* [The exercise] Rewrite the listing from its start through the line containing "(503, 143).", changing "coordinate pair" to "pair of coordinates" and keeping everything else the same. Omit the pictures from your version.

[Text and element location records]
[start]
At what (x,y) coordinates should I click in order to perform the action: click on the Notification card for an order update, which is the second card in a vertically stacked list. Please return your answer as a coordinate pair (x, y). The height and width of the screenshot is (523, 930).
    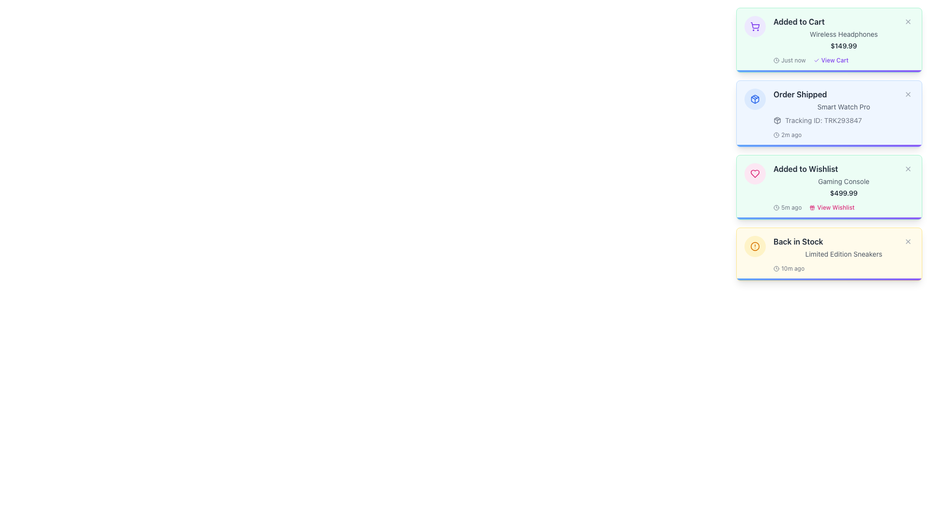
    Looking at the image, I should click on (843, 113).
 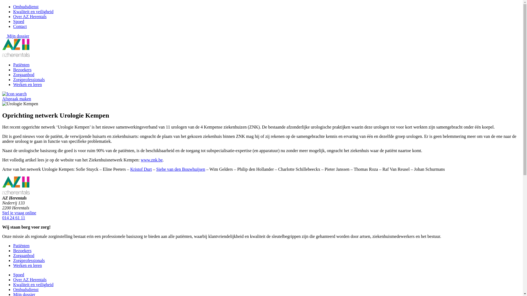 I want to click on 'Zorgprofessionals', so click(x=29, y=261).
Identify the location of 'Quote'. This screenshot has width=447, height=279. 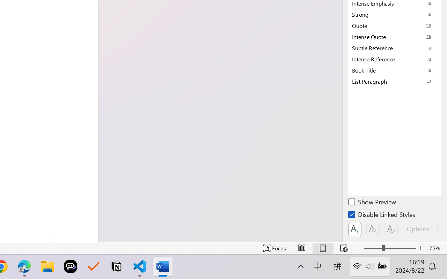
(395, 25).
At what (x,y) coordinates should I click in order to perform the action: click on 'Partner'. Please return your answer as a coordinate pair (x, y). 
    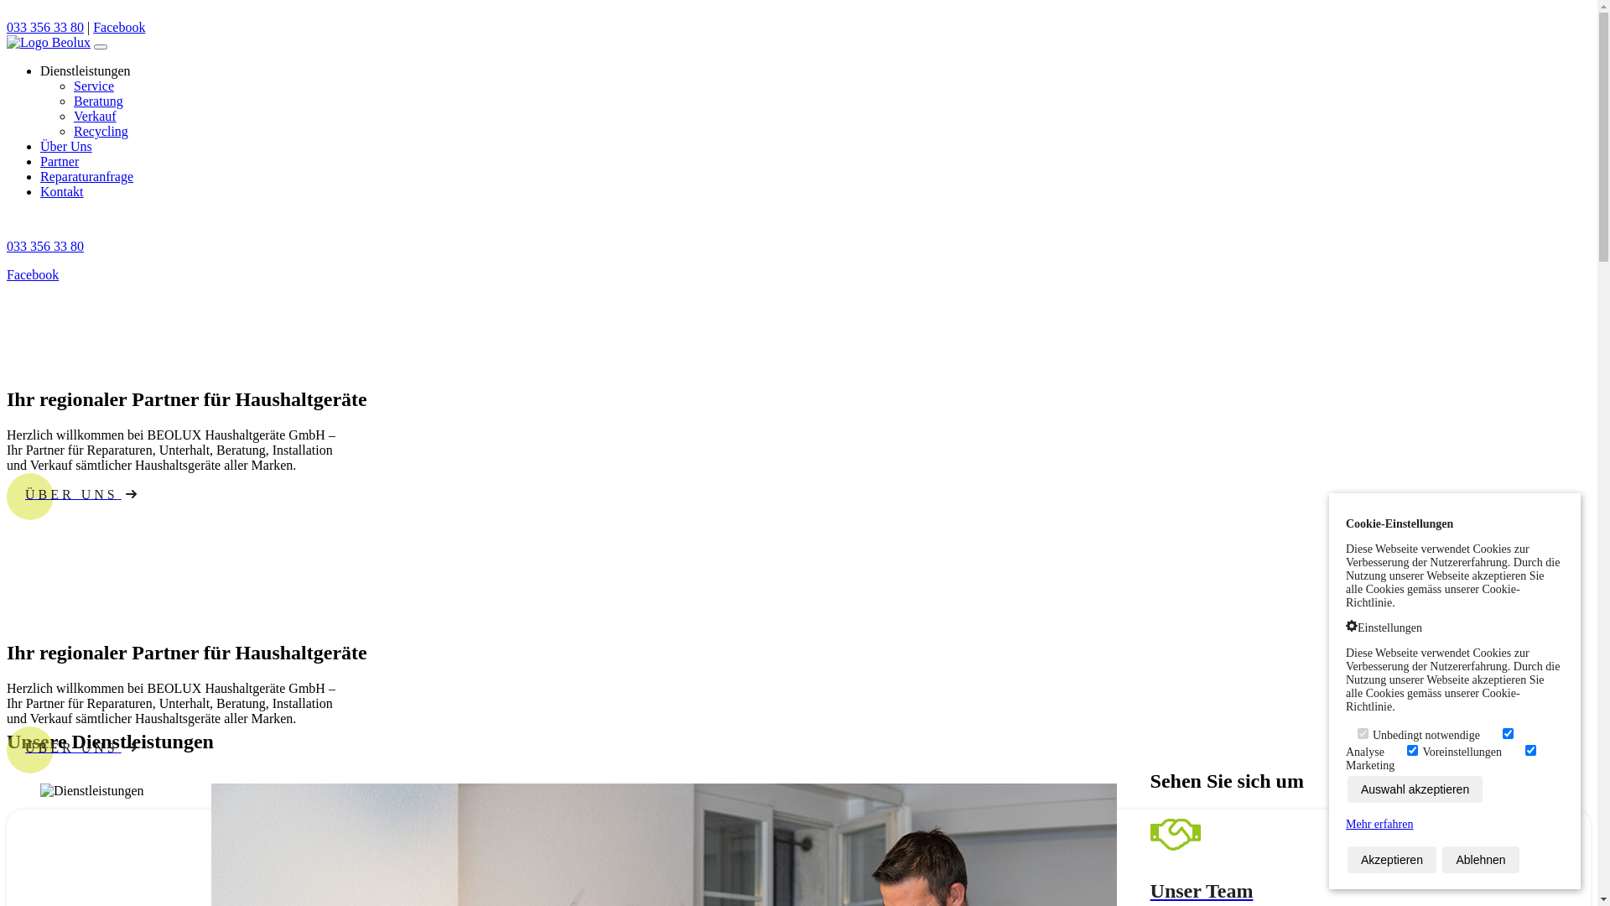
    Looking at the image, I should click on (60, 161).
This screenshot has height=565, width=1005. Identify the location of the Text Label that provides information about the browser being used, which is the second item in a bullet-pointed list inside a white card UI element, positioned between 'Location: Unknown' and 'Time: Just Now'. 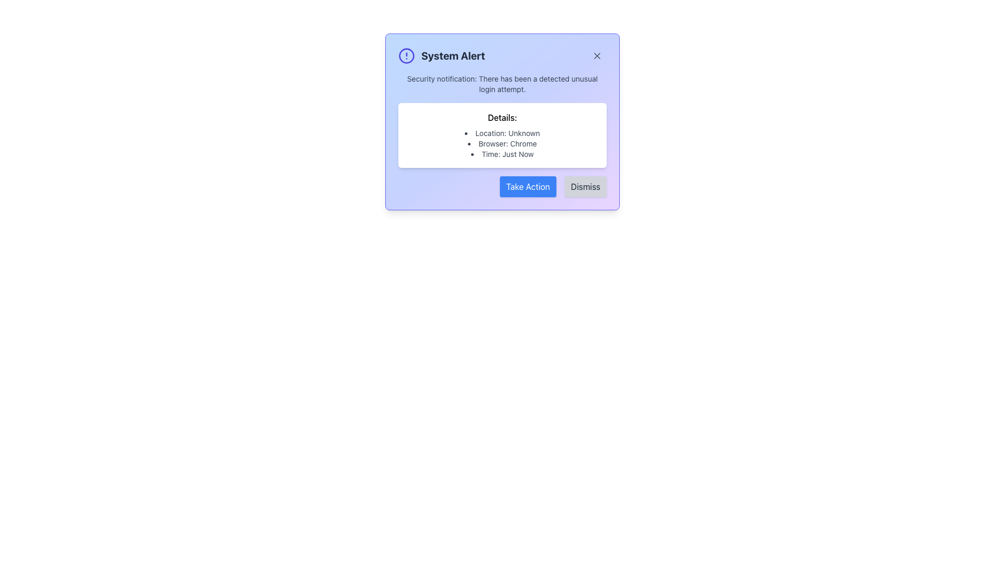
(503, 143).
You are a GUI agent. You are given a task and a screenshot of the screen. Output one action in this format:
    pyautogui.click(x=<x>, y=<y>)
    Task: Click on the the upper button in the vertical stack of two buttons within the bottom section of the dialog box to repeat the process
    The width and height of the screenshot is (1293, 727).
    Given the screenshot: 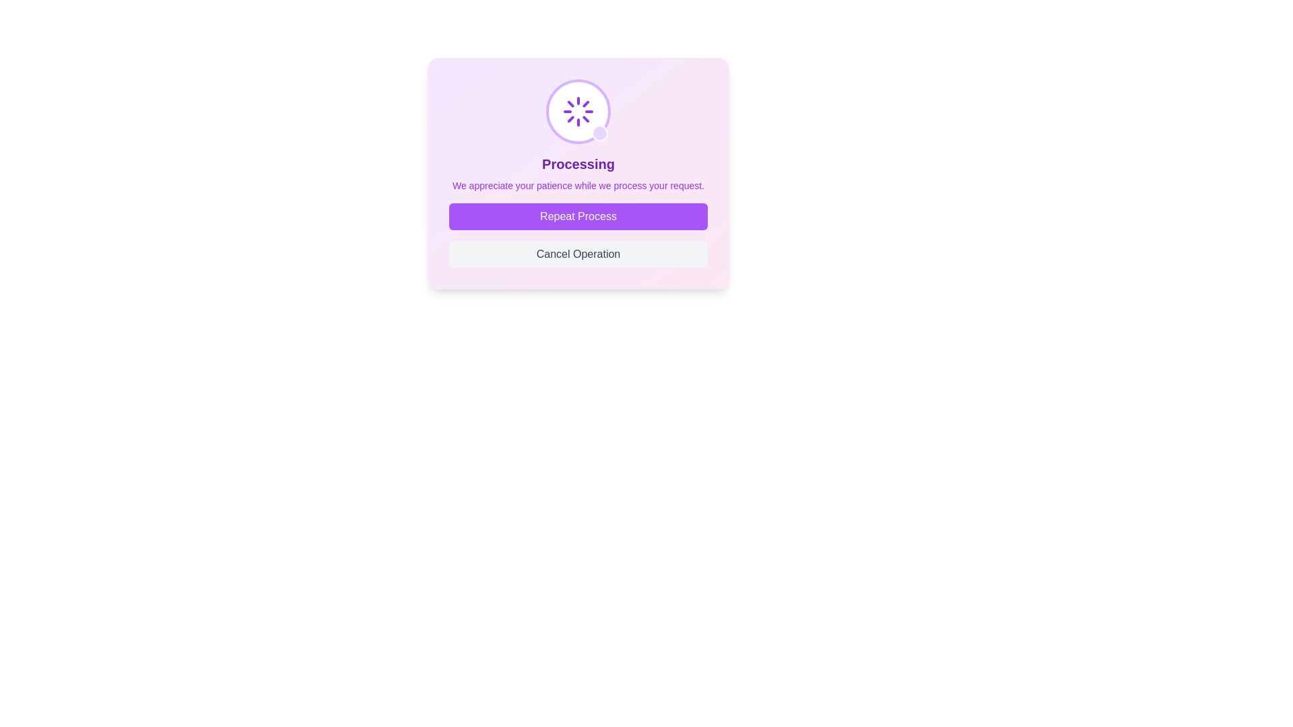 What is the action you would take?
    pyautogui.click(x=579, y=216)
    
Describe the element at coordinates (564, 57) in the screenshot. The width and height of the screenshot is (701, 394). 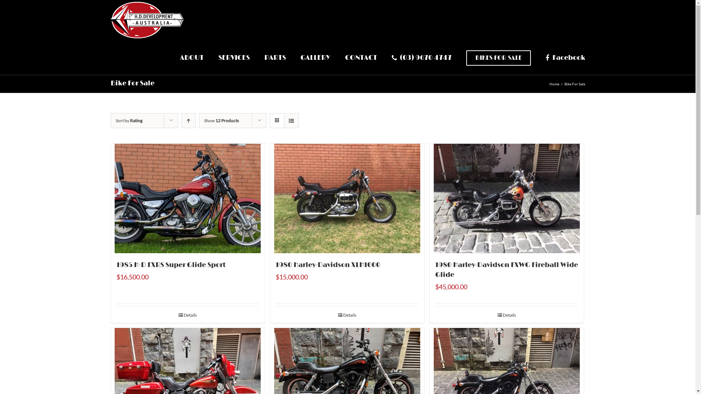
I see `'Facebook'` at that location.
[end]
* [Task output]
At what (x,y) coordinates should I click in order to perform the action: click on the Notification card for an order update, which is the second card in a vertically stacked list. Please return your answer as a pair of coordinates (x, y). The height and width of the screenshot is (523, 930).
    Looking at the image, I should click on (843, 113).
  I want to click on 'Zorgprofessionals', so click(x=29, y=261).
Identify the location of 'Quote'. This screenshot has width=447, height=279. 
(395, 25).
At what (x,y) coordinates should I click in order to perform the action: click on 'Partner'. Please return your answer as a pair of coordinates (x, y). 
    Looking at the image, I should click on (60, 161).
This screenshot has height=565, width=1005. Identify the location of the Text Label that provides information about the browser being used, which is the second item in a bullet-pointed list inside a white card UI element, positioned between 'Location: Unknown' and 'Time: Just Now'. 
(503, 143).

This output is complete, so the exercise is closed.